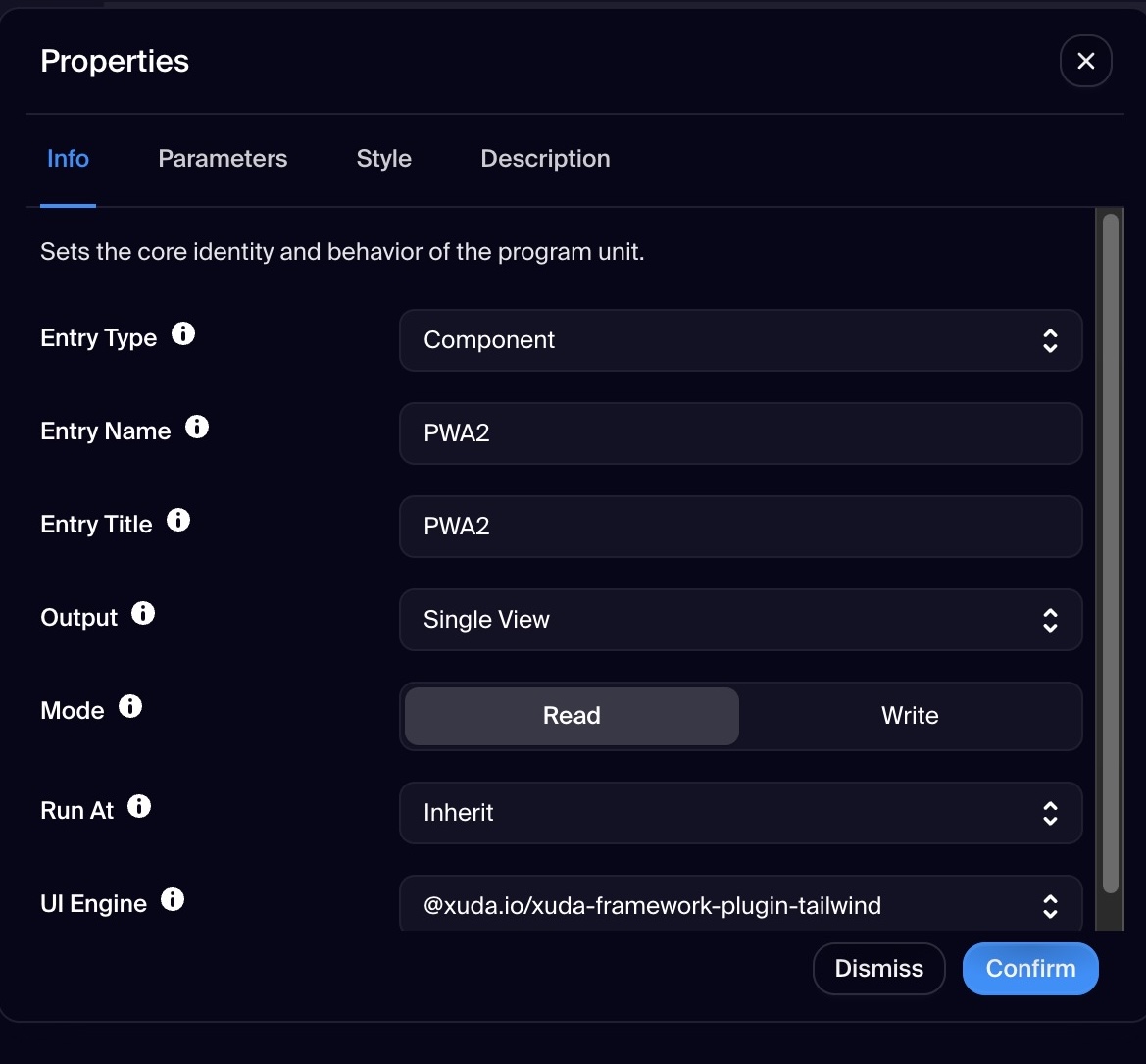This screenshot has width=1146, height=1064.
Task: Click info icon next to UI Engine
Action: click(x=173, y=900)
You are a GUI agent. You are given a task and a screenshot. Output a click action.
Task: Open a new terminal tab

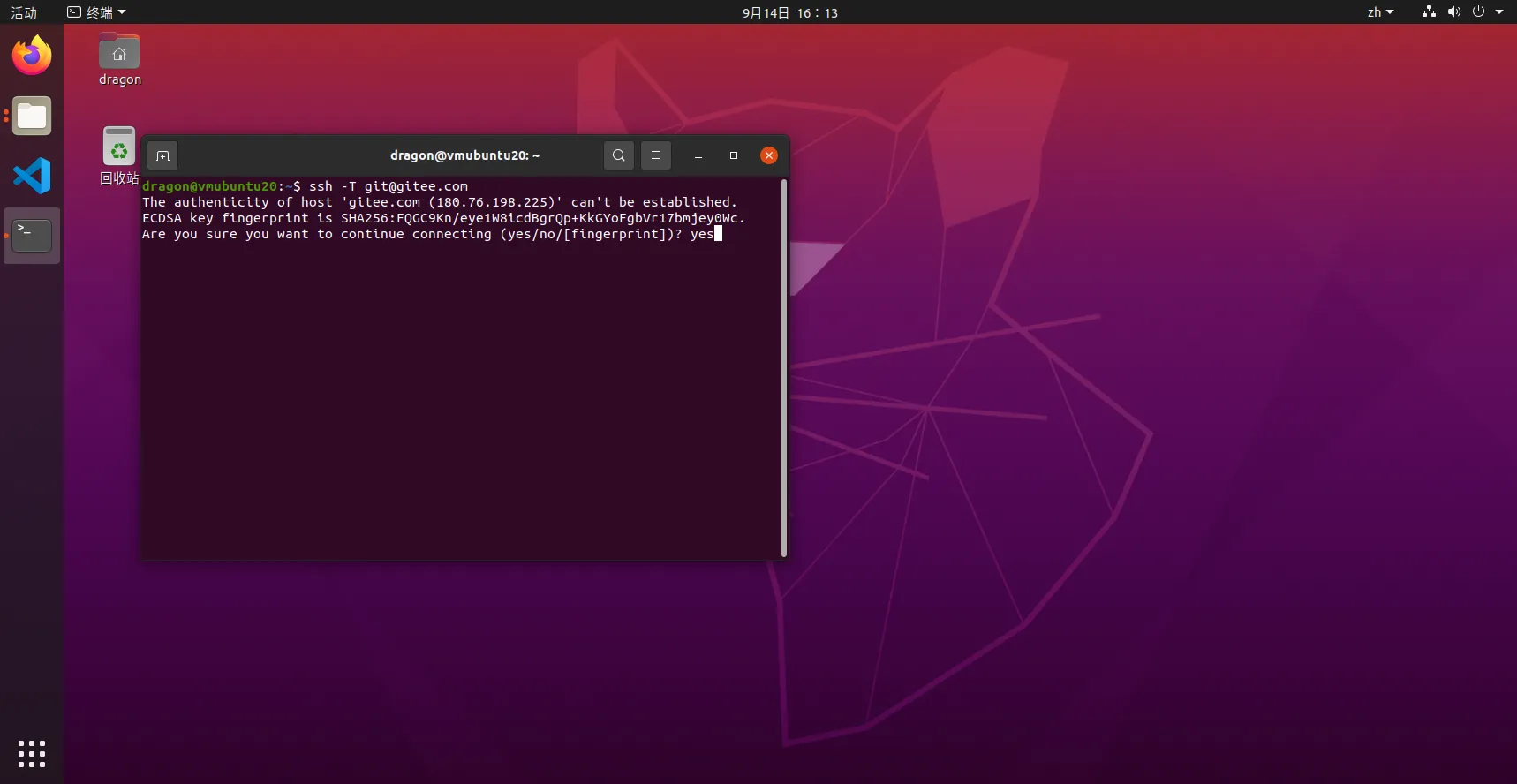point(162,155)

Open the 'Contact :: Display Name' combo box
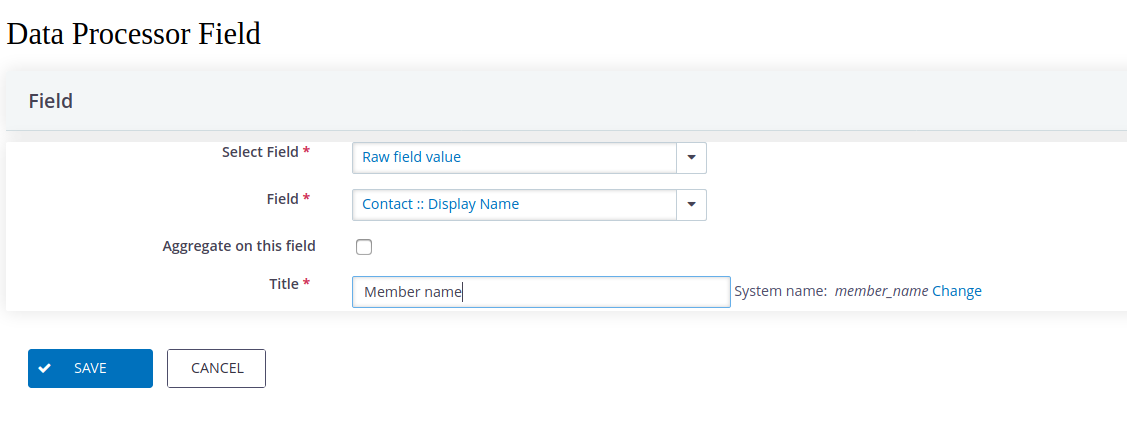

= Stated task =
Convert the lines above into a JSON list of strings, one string per line, omitting blank lines and leaving the pictures out of the result.

= Answer to the exercise =
[
  "This screenshot has width=1146, height=1064.",
  "Task: Click info icon next to UI Engine",
  "Action: click(x=173, y=900)",
  "You are a GUI agent. You are given a task and a screenshot. Output a click action.",
  "Task: Open a new terminal tab",
  "point(162,155)",
  "Open the 'Contact :: Display Name' combo box"
]